Guide for Setting Up the Virtuoso HTTPS Listener using File System to host Certificate and Public Key To enable the HTTPS listener, you will need a certificate. Existing certificates may not have Subject Alternate Name, so you may want to acquire (or generate) a new one. Move newcert.pem, newkey.pem, and cacert.pem into the server's working directory. In our test case, we put the keys in a 'keys' sub-directory, and added the following lines to the [HTTPServer] section of the Virtuoso INI file (default, virtuoso.ini): SSLPort = 4443 SSLCertificate = ./keys/newcert.pem SSLPrivateKey = ./keys/newkey.pem X509ClientVerifyCAFile = ./keys/cacert.pem X509ClientVerify = 1 X509ClientVerifyDepth = 15 Also in the Virtuoso INI file, in the [URIQA] section, DefaultHost (set to localhost:8890 below) must be edited to correspond to the DNS-resolvable host name ("CNAME") of the Virtuoso host, combined with the ServerPort as set in the [HTTPServer] section of the same INI file.
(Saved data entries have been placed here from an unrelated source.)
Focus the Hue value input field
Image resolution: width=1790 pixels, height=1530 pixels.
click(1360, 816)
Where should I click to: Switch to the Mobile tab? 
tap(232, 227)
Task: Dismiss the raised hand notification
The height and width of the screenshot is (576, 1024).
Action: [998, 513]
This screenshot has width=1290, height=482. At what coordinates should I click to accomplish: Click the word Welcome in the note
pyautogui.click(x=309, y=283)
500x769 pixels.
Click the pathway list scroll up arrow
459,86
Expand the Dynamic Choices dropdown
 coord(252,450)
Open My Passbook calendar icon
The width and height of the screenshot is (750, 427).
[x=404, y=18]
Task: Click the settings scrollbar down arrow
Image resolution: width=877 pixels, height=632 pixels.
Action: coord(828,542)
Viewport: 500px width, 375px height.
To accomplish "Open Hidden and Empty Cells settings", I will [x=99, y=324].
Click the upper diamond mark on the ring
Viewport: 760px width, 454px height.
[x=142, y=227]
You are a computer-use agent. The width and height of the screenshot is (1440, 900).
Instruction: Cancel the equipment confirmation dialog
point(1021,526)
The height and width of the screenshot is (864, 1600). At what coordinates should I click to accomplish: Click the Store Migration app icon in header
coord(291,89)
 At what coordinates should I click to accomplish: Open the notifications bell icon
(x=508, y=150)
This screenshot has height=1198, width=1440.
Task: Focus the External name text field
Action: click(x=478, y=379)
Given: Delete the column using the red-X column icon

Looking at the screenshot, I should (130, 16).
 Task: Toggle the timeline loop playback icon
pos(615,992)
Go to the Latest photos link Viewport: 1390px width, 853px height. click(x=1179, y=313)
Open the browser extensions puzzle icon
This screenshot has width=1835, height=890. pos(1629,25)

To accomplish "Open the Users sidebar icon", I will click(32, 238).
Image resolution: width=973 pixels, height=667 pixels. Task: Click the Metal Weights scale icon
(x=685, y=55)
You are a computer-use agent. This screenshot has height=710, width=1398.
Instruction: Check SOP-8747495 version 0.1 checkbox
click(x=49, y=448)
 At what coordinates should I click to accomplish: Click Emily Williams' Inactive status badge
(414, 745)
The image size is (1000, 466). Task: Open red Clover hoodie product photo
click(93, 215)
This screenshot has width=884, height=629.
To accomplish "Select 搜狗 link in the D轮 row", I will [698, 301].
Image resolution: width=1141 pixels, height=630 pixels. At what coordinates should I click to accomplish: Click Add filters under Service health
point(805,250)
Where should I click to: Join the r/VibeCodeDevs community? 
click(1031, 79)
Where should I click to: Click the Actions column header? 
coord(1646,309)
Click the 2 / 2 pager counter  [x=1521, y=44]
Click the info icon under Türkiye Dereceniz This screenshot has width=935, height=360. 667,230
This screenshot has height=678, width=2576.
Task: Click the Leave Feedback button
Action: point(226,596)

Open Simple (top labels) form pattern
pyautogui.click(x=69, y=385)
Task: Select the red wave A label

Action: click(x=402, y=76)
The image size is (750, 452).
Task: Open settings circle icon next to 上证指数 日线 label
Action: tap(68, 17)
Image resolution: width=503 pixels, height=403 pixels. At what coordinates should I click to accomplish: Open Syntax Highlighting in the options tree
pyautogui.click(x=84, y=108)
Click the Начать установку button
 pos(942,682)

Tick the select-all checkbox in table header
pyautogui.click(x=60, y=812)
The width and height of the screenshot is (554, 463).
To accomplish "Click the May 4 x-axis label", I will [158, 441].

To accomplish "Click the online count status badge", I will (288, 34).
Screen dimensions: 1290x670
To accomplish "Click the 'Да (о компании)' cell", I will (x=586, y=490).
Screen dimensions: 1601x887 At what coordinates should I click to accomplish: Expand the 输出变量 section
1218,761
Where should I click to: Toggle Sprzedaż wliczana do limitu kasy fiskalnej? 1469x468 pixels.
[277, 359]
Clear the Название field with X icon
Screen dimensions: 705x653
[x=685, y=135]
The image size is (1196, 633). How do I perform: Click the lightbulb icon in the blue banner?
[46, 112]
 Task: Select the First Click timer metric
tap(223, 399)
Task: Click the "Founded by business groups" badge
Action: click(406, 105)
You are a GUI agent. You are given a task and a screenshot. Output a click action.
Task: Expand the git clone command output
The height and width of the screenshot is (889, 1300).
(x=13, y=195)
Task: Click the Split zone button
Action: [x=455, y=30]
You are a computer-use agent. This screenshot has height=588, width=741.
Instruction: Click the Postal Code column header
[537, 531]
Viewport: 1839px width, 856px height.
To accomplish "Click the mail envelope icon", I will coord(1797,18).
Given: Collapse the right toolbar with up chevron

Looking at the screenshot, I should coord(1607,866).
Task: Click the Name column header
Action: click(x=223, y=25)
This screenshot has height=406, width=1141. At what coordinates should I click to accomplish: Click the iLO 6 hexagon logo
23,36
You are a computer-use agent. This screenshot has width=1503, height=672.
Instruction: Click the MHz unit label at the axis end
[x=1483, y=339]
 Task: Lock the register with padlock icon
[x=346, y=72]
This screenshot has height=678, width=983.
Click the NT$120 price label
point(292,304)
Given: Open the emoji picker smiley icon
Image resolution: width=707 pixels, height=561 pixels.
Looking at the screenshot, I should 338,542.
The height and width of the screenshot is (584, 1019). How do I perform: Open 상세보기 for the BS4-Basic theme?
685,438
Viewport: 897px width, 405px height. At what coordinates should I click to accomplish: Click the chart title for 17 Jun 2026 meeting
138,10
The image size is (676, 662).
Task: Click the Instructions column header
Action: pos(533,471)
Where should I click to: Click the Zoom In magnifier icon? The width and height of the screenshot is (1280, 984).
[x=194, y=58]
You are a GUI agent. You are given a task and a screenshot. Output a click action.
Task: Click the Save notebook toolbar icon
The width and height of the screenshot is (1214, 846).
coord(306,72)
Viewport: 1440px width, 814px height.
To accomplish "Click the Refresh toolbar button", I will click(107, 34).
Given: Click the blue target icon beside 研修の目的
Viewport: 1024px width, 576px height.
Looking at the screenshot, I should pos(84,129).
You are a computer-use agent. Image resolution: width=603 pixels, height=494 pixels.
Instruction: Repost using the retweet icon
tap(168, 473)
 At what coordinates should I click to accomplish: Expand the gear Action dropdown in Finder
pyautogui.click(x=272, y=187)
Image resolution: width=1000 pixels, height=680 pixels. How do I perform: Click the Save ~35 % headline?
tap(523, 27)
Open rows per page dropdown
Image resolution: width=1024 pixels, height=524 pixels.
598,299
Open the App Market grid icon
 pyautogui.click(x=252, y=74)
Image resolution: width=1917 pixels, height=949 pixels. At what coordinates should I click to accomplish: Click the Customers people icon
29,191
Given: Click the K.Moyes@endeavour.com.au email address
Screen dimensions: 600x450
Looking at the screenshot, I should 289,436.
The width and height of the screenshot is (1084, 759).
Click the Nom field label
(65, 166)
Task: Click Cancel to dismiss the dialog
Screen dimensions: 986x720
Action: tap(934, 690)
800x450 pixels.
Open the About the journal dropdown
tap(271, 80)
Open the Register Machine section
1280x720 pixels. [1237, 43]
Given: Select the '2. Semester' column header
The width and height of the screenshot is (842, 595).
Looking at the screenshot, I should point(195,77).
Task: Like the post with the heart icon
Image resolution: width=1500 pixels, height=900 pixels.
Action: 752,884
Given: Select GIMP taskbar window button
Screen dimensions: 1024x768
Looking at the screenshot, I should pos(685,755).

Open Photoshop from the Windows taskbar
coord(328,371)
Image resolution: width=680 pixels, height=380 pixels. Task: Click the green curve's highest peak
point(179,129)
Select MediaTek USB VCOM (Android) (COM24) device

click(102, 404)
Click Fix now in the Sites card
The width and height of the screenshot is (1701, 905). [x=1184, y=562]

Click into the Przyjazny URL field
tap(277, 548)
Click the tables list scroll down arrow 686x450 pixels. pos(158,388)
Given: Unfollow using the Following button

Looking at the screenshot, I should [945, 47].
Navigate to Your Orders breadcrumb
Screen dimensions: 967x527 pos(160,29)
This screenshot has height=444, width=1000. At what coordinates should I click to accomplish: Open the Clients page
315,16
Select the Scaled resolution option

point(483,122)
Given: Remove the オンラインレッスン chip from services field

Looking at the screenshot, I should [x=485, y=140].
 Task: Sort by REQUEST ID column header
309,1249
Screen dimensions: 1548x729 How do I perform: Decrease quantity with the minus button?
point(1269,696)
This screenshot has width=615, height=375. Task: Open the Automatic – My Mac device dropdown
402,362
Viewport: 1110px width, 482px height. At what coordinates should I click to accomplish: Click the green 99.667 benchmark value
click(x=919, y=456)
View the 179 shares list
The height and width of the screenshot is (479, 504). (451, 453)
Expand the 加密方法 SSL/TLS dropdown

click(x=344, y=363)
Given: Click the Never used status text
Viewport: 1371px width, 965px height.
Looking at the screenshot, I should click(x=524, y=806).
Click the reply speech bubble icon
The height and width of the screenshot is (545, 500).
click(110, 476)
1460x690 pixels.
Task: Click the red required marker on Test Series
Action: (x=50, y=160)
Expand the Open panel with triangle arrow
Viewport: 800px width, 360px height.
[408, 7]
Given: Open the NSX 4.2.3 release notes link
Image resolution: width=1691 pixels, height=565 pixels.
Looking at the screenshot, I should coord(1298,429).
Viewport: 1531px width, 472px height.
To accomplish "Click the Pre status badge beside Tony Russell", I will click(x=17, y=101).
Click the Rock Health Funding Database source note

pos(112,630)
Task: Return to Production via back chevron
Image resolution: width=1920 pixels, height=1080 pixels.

Default settings are seen here: [URIQA] DynamicLocal = 1 DefaultHost = localhost:8890 For instance, if the CNAME of the host is virtuoso.example.com, and the ServerPort is 4321, the DefaultHost should be set to virtuoso.example.com:4321 [URIQA] DynamicLocal = 1 DefaultHost = virtuoso.example.com:4321 Start the Virtuoso server, and look at the log file. Once HTTPS is up, you should see something like — HTTPS Using X509 Client CA .... HTTPS/X509 server online at 4443 Setting Up Firefox In the Preferences dialog, open the Advanced tab, and the Encryption subtab; then, click the View certificates button.

Click the Add exception button, and enter the address of the HTTPS server you've just configured, i.e. — https://virtuoso.example.com:4443/ Click OK, and confirm the exception.

Click to the Your Certificates tab, and import mycert.p12.